Я покачал головой и уронил толстый том на пол. С этажа ниже послышался крик и стук чего-то тяжелого, запущенного в потолок.

– «Гамлет» хотя бы короткий. Я выйду ненадолго. Сейчас вернусь.

Я оставил Пола хмуриться в раскрытую книгу, а Эрика – в пол и спустился по лестнице. В вестибюле какой-то придурок молотил по клавишам старого фортепиано. Даже я играю лучше. Я направился к черному ходу, чтобы спастись от шума. С тыльной стороны общежития был пристроен навес, опирающийся на массивные светлые колонны.

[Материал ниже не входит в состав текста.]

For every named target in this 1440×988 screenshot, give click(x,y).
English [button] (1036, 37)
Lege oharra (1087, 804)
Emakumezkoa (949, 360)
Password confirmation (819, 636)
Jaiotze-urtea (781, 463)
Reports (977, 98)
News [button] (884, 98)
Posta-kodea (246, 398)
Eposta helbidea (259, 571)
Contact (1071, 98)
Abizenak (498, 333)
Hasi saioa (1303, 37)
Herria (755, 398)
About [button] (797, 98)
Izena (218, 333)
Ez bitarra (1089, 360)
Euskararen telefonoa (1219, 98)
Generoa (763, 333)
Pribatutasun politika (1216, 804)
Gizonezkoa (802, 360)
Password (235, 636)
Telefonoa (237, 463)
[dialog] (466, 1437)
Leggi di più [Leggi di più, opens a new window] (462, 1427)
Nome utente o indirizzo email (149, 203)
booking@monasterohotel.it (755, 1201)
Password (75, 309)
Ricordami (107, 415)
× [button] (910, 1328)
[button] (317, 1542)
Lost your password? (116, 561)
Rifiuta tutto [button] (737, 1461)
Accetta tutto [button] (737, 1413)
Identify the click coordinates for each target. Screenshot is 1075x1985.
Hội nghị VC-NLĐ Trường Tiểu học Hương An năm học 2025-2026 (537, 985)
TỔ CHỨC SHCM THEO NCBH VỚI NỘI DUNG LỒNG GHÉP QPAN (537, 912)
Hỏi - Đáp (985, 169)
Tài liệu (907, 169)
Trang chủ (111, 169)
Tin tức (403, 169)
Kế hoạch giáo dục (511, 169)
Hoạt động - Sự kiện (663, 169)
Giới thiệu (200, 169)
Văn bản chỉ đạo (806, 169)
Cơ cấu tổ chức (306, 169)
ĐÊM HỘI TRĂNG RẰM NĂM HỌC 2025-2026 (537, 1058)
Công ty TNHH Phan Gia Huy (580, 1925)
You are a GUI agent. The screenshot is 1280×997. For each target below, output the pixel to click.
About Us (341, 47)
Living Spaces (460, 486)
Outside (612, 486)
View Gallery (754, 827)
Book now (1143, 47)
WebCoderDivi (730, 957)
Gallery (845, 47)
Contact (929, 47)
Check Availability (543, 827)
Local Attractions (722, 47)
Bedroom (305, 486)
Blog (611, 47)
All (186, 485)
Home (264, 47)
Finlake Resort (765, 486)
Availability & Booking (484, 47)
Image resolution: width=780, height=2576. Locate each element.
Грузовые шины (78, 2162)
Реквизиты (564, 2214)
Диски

Лил дождь, холод был адский. Я вытянул рукава, пальцами собрав края в комок, чтобы не задувало, и долго смотрел на холмы. Дождь вымыл все цвета, заполнил низины туманом и опустил небо на землю. Простиравшийся передо мной пейзаж был древним, неизменным и болезненно прекрасным, и в ответ на эту боль мне хотелось взять в руки волынку.

Любопытно, не наблюдает ли за мной Нуала, невидимая и опасная. Я искал в интернет-библиотеке информацию о более сильной защите от фей, чем железо, и записал несколько слов на руке у основания мизинца: терн, ясень, дуб, красный. Нужно выяснить, как выглядит этот дурацкий ясень, чтобы превратить слова в защиту.

Я пошел к краю навеса, куда меньше задувало… Черт. Два раза черт. Вот и побыл в одиночестве.

У стены общежития, обхватив себя руками, сидела маленькая темная фигурка. Я бы вернулся внутрь, но что-то в силуэте выдавало существо женского пола, а руки так закрывали спрятанное под капюшоном лицо, что было понятно: она плачет. Неожиданное зрелище в мужском общежитии.

Она не подняла головы на звук моих шагов, однако, подойдя поближе, я узнал обувь: поношенные черные ботинки «Док Мартенс». Я присел рядом и одним пальцем приподнял край капюшона. Ди взглянула на меня и опустила руку. Слез на лице не было, но красные глаза подтвердили, что она плакала.